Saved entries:
=====

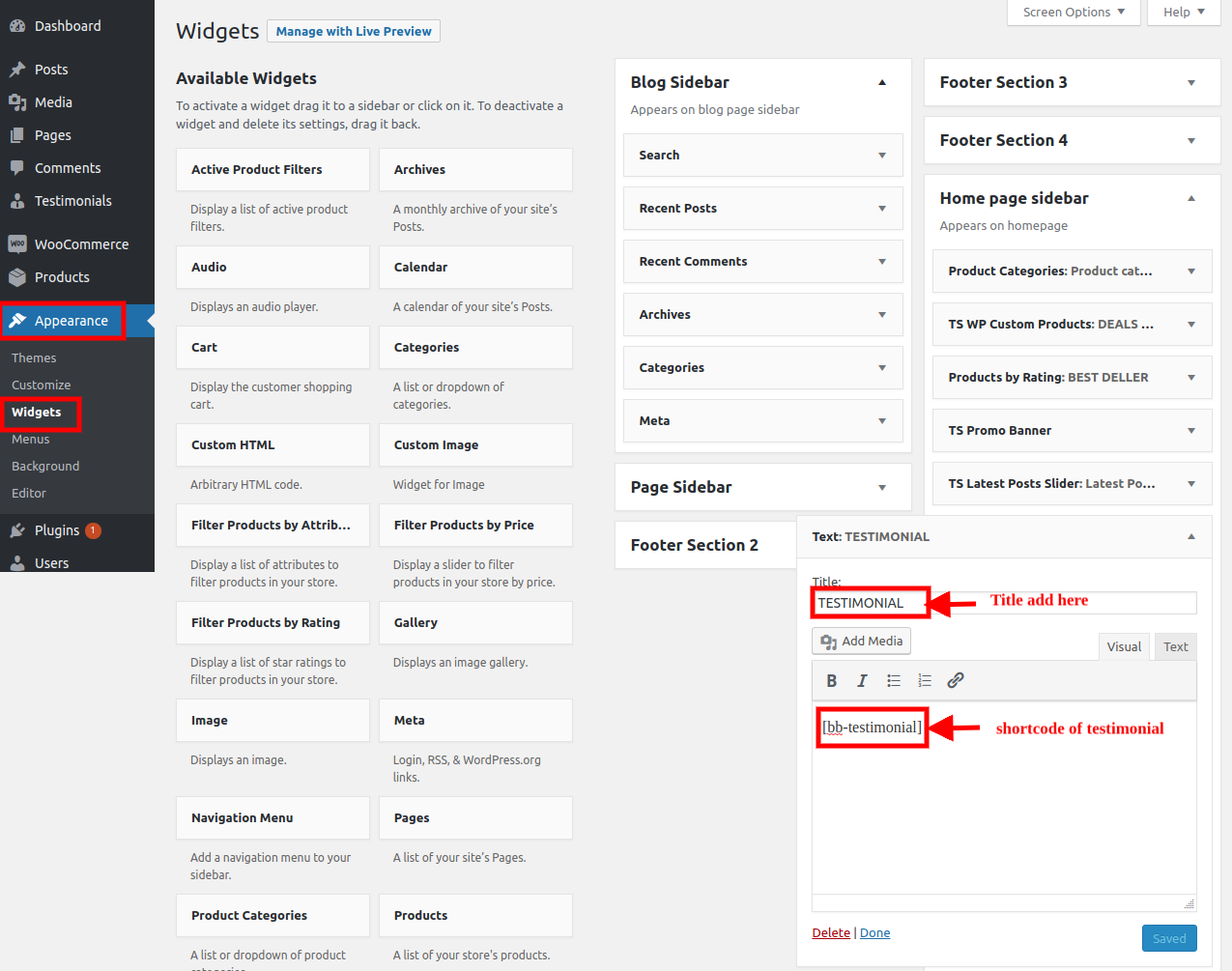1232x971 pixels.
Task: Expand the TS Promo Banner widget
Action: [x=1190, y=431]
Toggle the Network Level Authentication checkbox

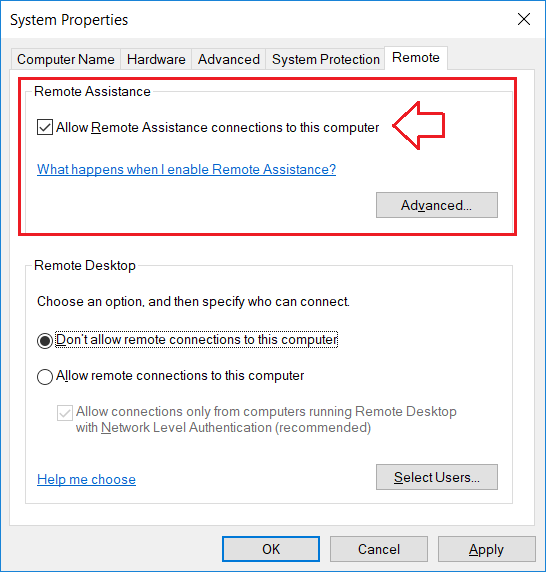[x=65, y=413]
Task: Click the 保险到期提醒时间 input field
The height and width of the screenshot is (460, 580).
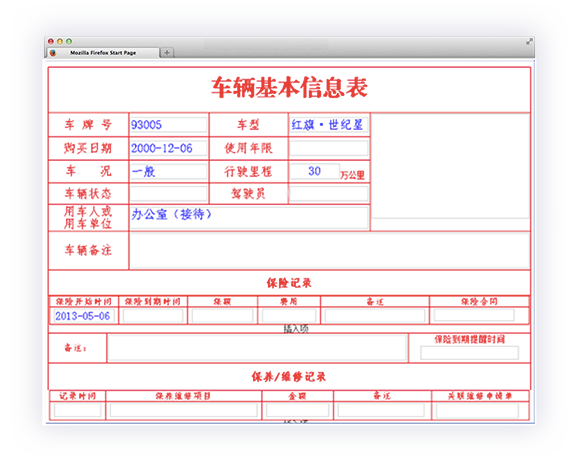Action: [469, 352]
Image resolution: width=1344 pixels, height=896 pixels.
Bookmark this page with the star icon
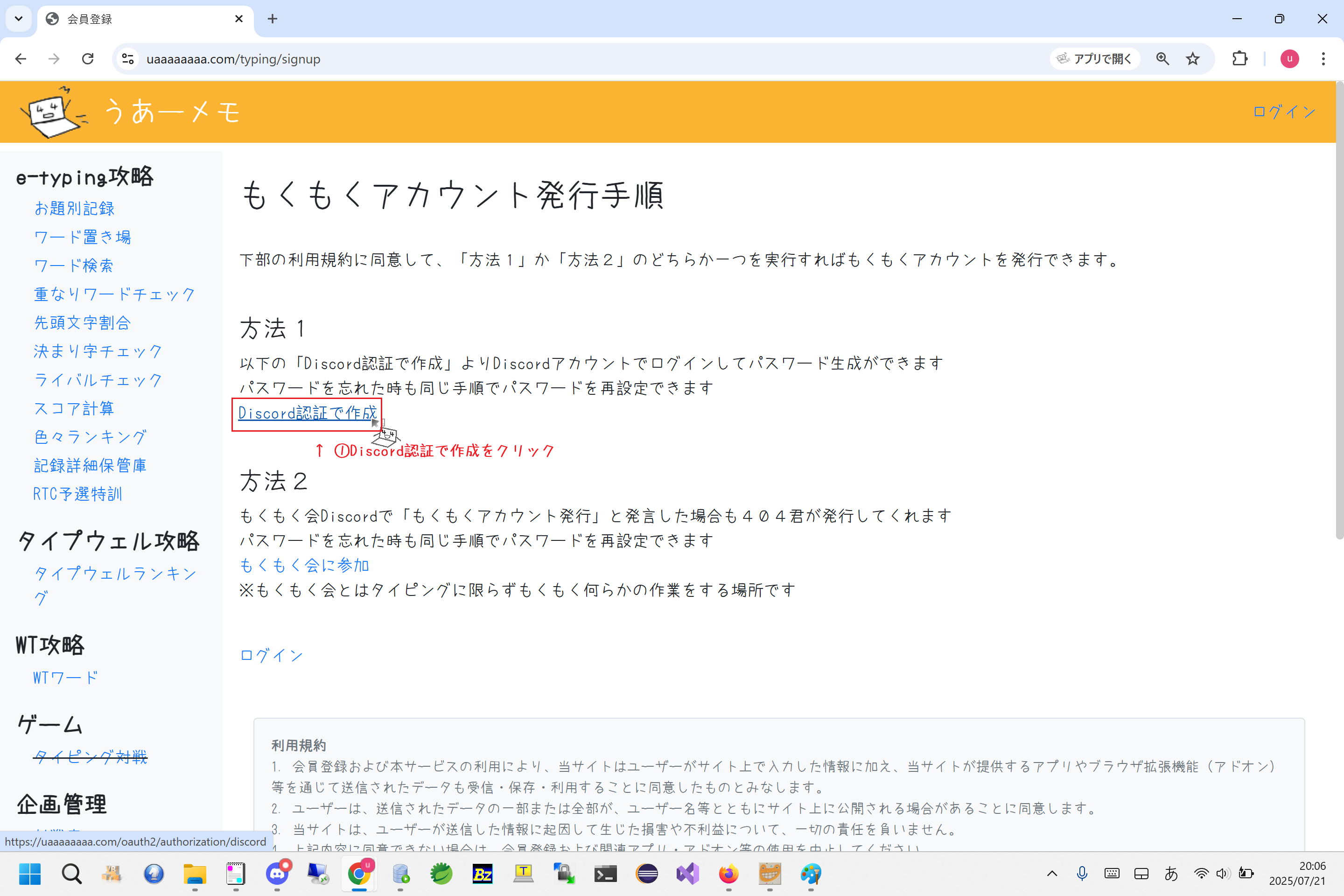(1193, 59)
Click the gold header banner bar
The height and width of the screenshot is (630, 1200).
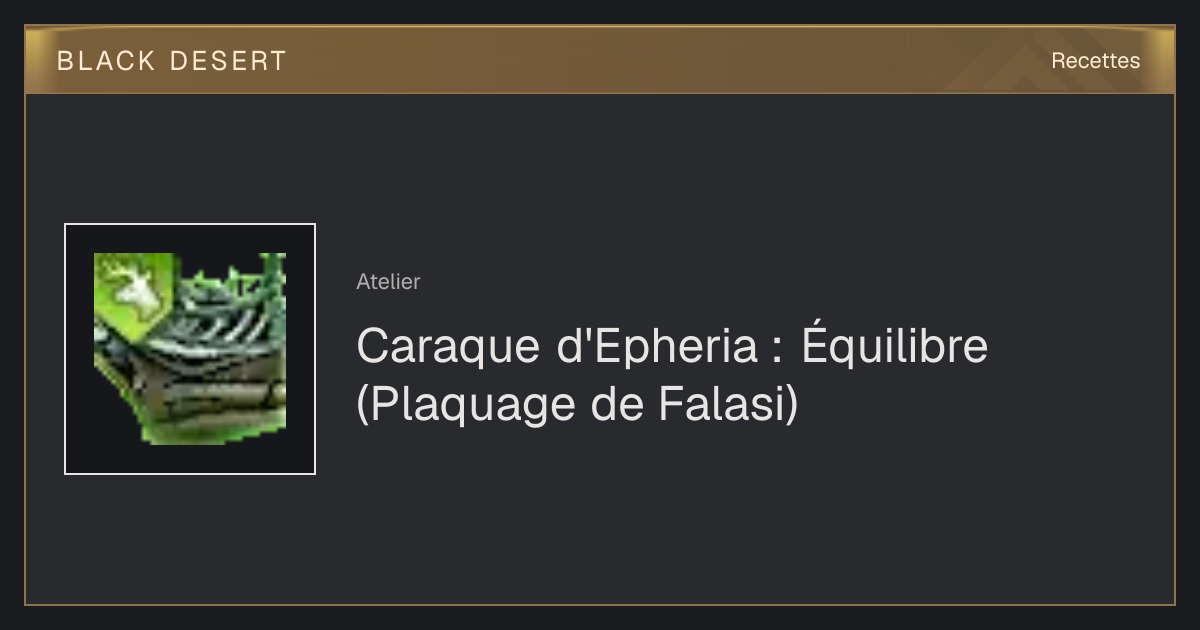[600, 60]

=====

= Requirement =
Which lines run from the one that holds "Toggle the Network" to the final line of the records above? Return them exactly, and skip the pictures.

= Task output =
Toggle the Network Level Authentication checkbox

[x=65, y=413]
Task: Click the 保险到期提醒时间 input field
The height and width of the screenshot is (460, 580).
Action: [469, 352]
Image resolution: width=1344 pixels, height=896 pixels.
Bookmark this page with the star icon
(1193, 59)
Click the gold header banner bar
The height and width of the screenshot is (630, 1200).
[600, 60]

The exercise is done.